Philippine lawmakers on Monday rejected an impeachment complaint against President Rodrigo Duterte that accused him of a crime against humanity over the deaths of thousands of people killed in his war on drugs.
The complaint alleged Duterte had adopted a state policy of extrajudicial killings that led to more than 8,000 deaths in his first eight months as president, and was involved in mass murder as well as widespread corruption in his previous stint as a mayor of a southern city.
The congressional justice committee quickly dismissed the complaint in its first day of hearings on the issue, overwhelmingly voting that it was “insufficient in substance”.
“The complaint filed was frivolous.
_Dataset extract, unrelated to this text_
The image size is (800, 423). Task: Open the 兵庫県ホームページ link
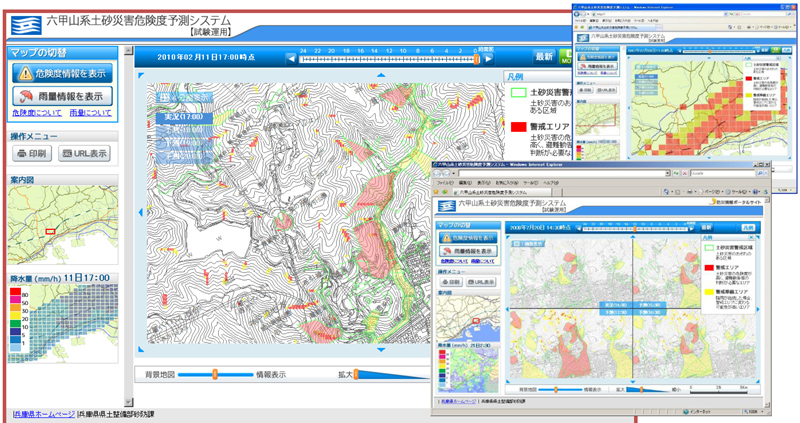click(44, 413)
How can you proceed if the complaint has no basis,” committee chairman Reynaldo Umali, who is a member of Duterte’s ruling party, told reporters afterwards.
The committee vote effectively ends the impeachment case, which even Duterte’s opponents conceded had little chance of prospering with the president enjoying a commanding majority in the lower house of congress.
A plenary of the lower house still needs to endorse the committee’s decision, although political observers and lawmakers said there was zero chance of Monday’s vote being overturned.
“We have nowhere to go (but) we will find a way to get justice,” opposition lawmaker Gary Alejano, who filed the impeachment case, told reporters.
Duterte, 72, won presidential elections last year after promising to launch an unprecedented crackdown on crime in which tens of thousands of people would die.
Police have reported killing about 2,700 people since Duterte took office at the end of June and immediately launched his war on drugs.
More than 1,800 others have died in drug-related incidents, while about 5,700 other violent deaths are under investigation, according to police data.
At a UN human rights council hearing last week, many countries spoke out against the drug war.
Canada urged the Philippines to “end extrajudicial killings, enforced disappearances, illegal arrests and detention, torture and harassment”, with similar comments made by Australia, Brazil, France, Germany, Ghana and other nations.
However many Filipinos support the drug war, and Duterte has also won endorsements from China and some other Asian nations.
A Philippine lawyer last month filed a complaint at the International Criminal Court (ICC) accusing Duterte of mass murder in relation to the drug war.
“We maintained that it was from rehashed, trumped up charges aimed at undermining the duly constituted government,” Abella said.